Incidents
An incident is the durable record of “something is broken.” Every page, every escalation, every status-page update hangs off an incident. They’re created two ways:
- Auto — when a monitor flips from healthy to failing, SiteQwality opens an incident with
auto_created: true. - Manual — when you create one in the dashboard or via
POST /incident. Use this for non-monitor events (“partial Stripe outage breaking webhooks,” “a cron job took down the queue”).
Either way the lifecycle is the same.
Anatomy of an incident
Section titled “Anatomy of an incident”| Field | What it is |
|---|---|
title | Short, scannable label. "Elevated 5xx errors on /api/checkout". Show this in alerts. |
severity | minor, major, or critical. Drives display priority on status pages and dashboards. |
status | investigating → identified → monitoring → resolved. Forward-only in practice; see notes. |
responder_status | triggered (no one’s looking), acknowledged (someone’s on it), or resolved. |
acknowledged_at / acknowledged_by | Set when a responder acknowledges. Stops escalation. |
affected_http_job_ids | Which HTTP monitors this incident is about — drives which status-page components get a banner. |
service_id | Optionally tag an incident to a service (a logical grouping of monitors). |
status_page_id | If set, the incident is published to that status page. |
updates[] | Chronological list of IncidentUpdates — status transitions with a written message. |
Status vs responder_status
Section titled “Status vs responder_status”Two parallel state machines that often confuse new users:
statusis the external / customer-facing progress: “we’re still investigating,” “we know the cause,” “fix is rolled out, we’re watching.” It’s what shows on the status page.responder_statusis the internal / responder state: “no one’s on this,” “someone has it,” “we’re done.” It’s what drives escalation and ack tracking.

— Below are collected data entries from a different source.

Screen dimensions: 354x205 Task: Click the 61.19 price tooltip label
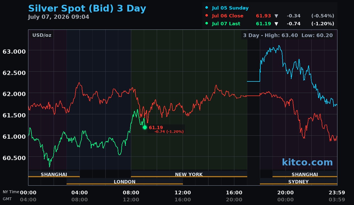point(156,127)
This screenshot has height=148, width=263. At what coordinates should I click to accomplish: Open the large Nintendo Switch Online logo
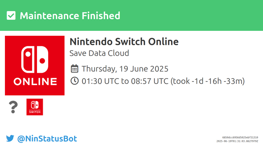[35, 65]
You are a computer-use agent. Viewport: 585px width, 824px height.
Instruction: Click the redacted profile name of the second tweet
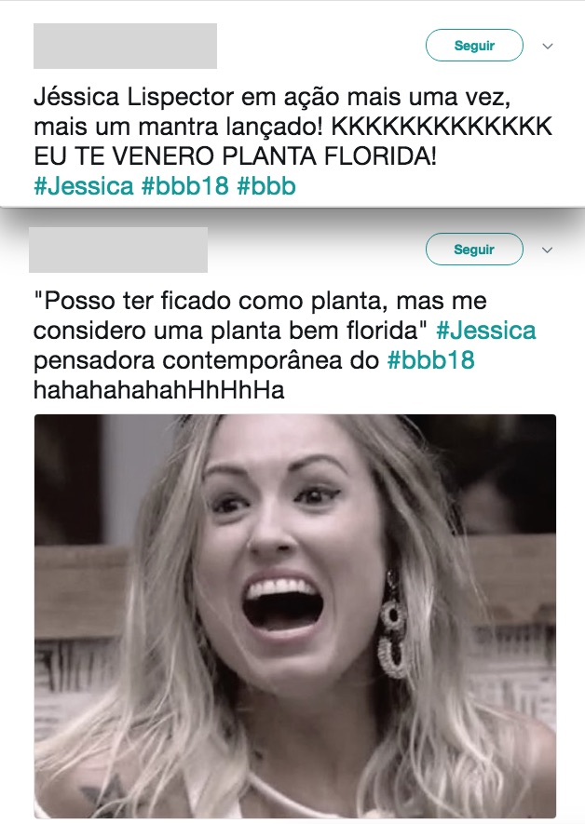click(118, 250)
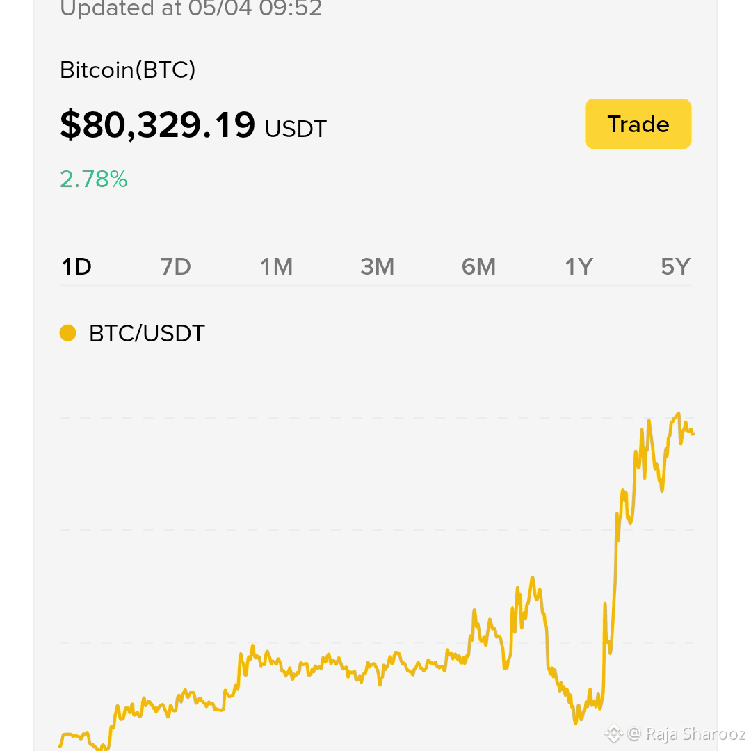Click the Updated at 05/04 timestamp
The height and width of the screenshot is (751, 751).
pos(191,8)
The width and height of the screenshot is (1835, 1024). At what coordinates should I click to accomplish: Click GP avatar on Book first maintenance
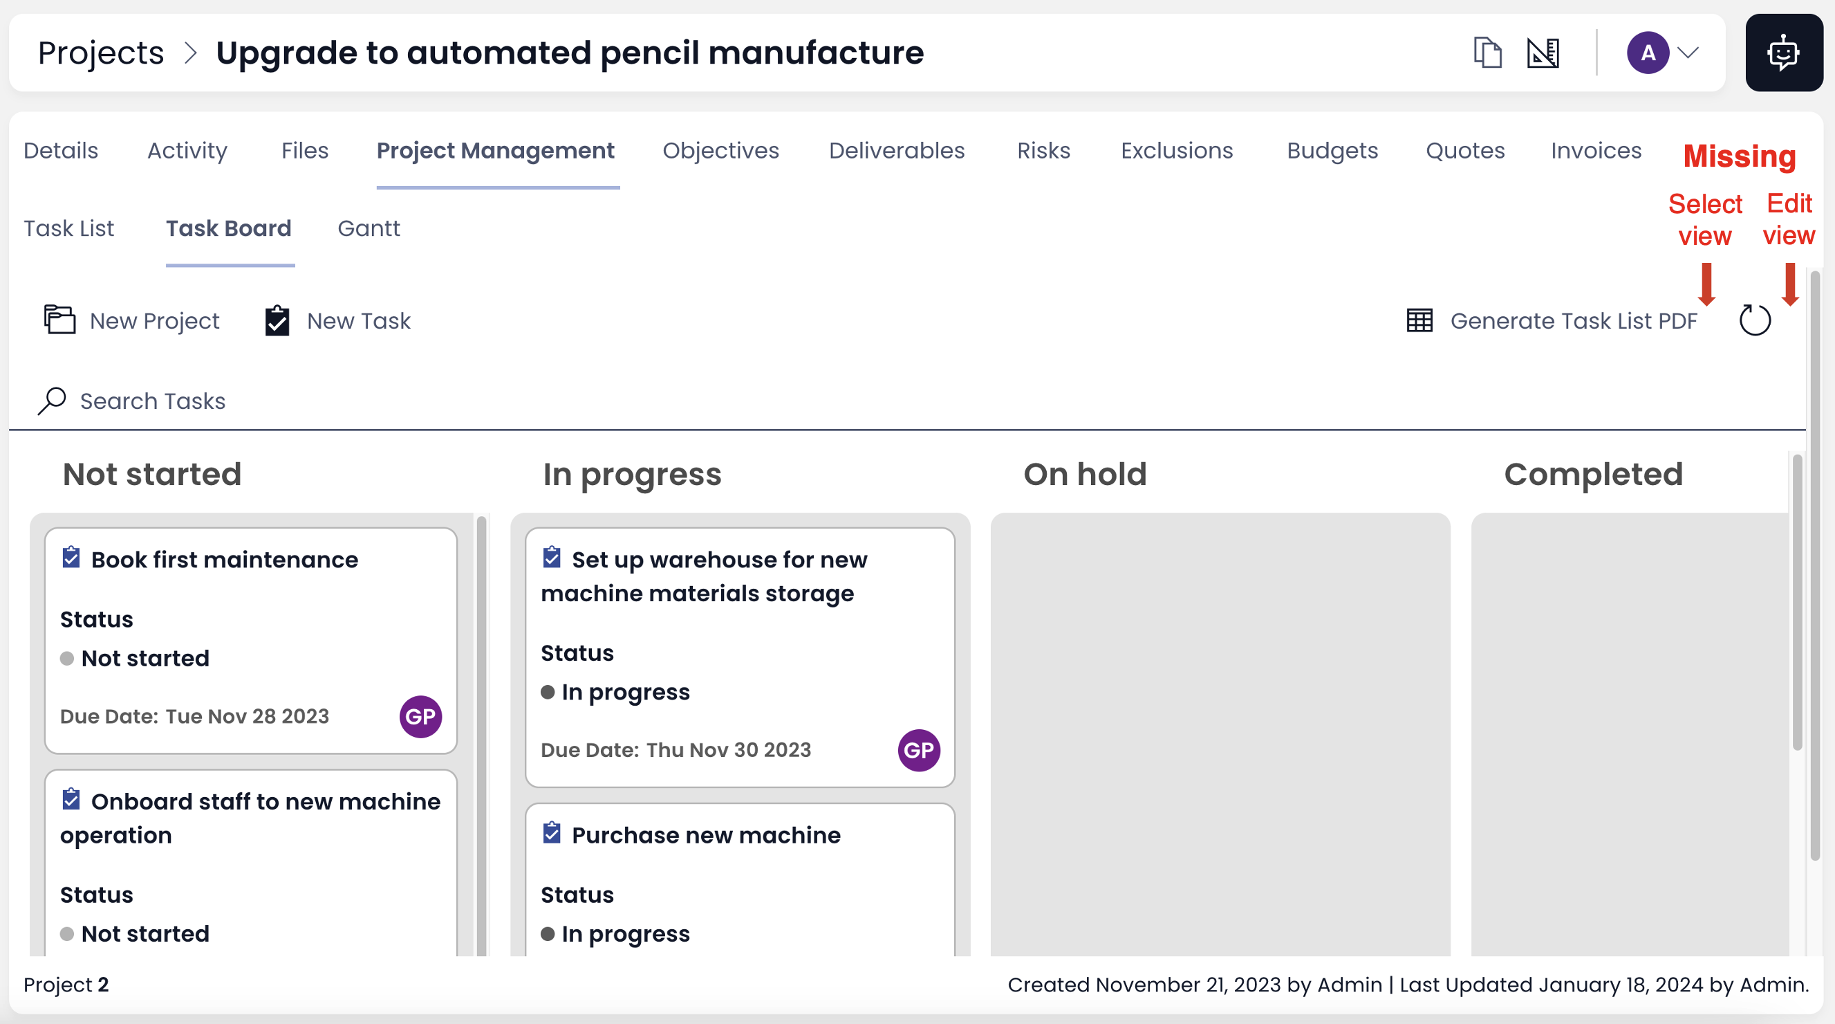(x=420, y=716)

A status page incident can be status: monitoring while still responder_status: acknowledged — meaning the customer-facing message is “we’re keeping an eye on it” but a human is still actively babysitting.
Severity guidance
Section titled “Severity guidance”| Severity | Use for |
|---|---|
minor | Single non-critical endpoint flapping; degraded performance below SLA but functional. |
major | Customer-facing feature broken for a subset of users; one region down with traffic still served from another. |
critical | Full outage; data loss; security incident. Wakes everyone up. |
The severity field is informational — it doesn’t change escalation behavior. To change who gets paged, use a different notification group or escalation policy. Severity drives sort order, color coding, and any filters you set up on the alerting fabric.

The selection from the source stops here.